Plan de carrière ou plan pluriannuel :
Dans tous les cas de figure, la carrière d'un athlète va vers plus d'entraînement, plus de spécialisation et plus de compétition.
De plus, cette planification à long terme induit une augmentation progressive de la quantité de travail et une augmentation du rapport
Préparation spécifique / Préparation générale
Part relative des préparations spécifique et générale, ainsi que le volume de travail annuel.
On trouve dans la programmation à long terme différentes étapes qui correspondent à l'âge des pratiquants :
Formation sportive de base :
Dure 4 à 6 ans, en fonction du sport et des qualités physiques du sujet, la fréquence des entraînements ne dépasse pas 2 à 3 séances par semaine et la durée des séances ne dépasse pas 1h à 1h30 ; la planification est à ce moment-là calquée sur le calendrier scolaire.
Etape composée d'une période initiale ou motrice générale :
Dure 2 à 3 ans, où l'objectif est d'assurer un entraînement plus général et le développement des habiletés motrices (objectif d'ensemble). Le volume annuel est faible entre 80 et 120h, et l'augmentation de ce volume doit passer par l'augmentation du nombre de séances et non par l'augmentation du volume des séances.

#### Tâches à réaliser:
a - D'après le texte sur la planification de la carrière sportive, quel est le volume annuel d'entraînement pendant la période initiale ou motrice générale ?
b - Reprenez le texte sur la planification de la carrière sportive là où il s'arrête et poursuivez-le.

#### Extrait des données:
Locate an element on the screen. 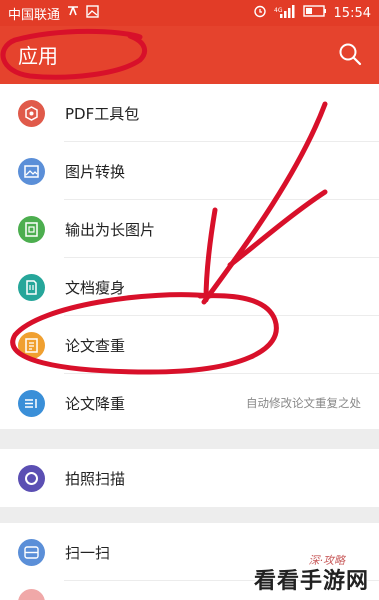 This screenshot has width=379, height=600. list-item-label: 图片转换 is located at coordinates (96, 172).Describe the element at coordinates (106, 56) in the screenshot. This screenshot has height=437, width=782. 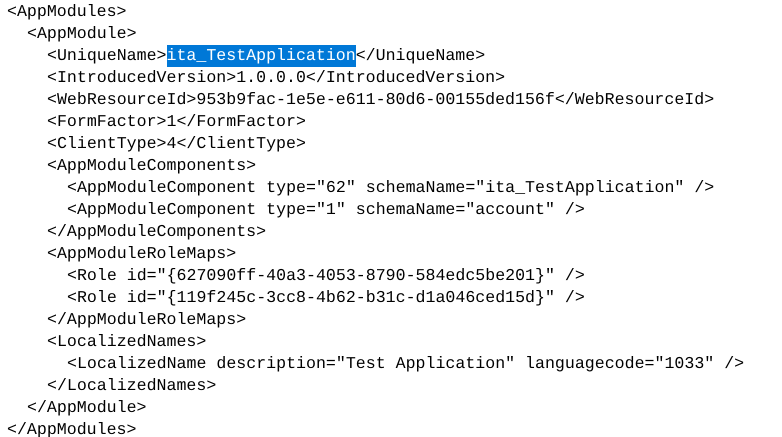
I see `code-line: <UniqueName>` at that location.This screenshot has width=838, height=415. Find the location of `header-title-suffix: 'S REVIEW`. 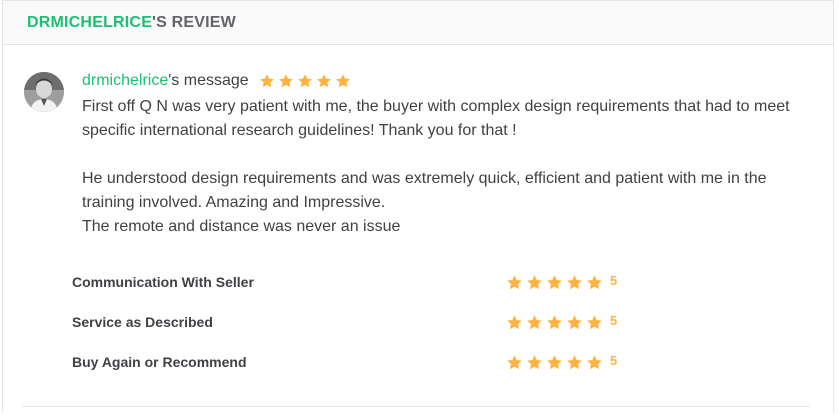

#### Réponses par tâche:
a - Il est faible, entre 80 et 120 heures par an.

b -
Etape composée d'une période de formation spécifique de base :
Dure 2 à 3 ans. Etape qui correspond au stade de spécialisation initiale et qui s'appuie sur les périodes sensibles de développement de l'organisme
Pour Matveiev, «c'est l'intervalle de temps, où l'âge particulier au cours desquelles certaines réponses s'apprennent de manière irréversible avec un max d'efficacité et de facilité.»
Formation spécifique :
Peut durer 8 à 12 ans suivant les activités, période la plus intense de la carrière, période durant laquelle il va y avoir une systématisation du geste sportif.
Etape de préparation spécifique :
La part de l'entraînement spécifique augmente et s'approche des caractéristiques de la compétition (étape de spécialisation) ; étape où le volume d'entraînement et l'intensité augmentent.
Etape des réalisations maximales :
Etape où l'âge est optimal pour la réalisation de performances dans l'activité.
Maintien : quelques que soient les activités, l'âge entraîne le déclin des aptitudes, et à ce moment-là, l'objectif est de maintenir le plus longtemps possible le niveau de performance. Période de rentabilisation de la performance.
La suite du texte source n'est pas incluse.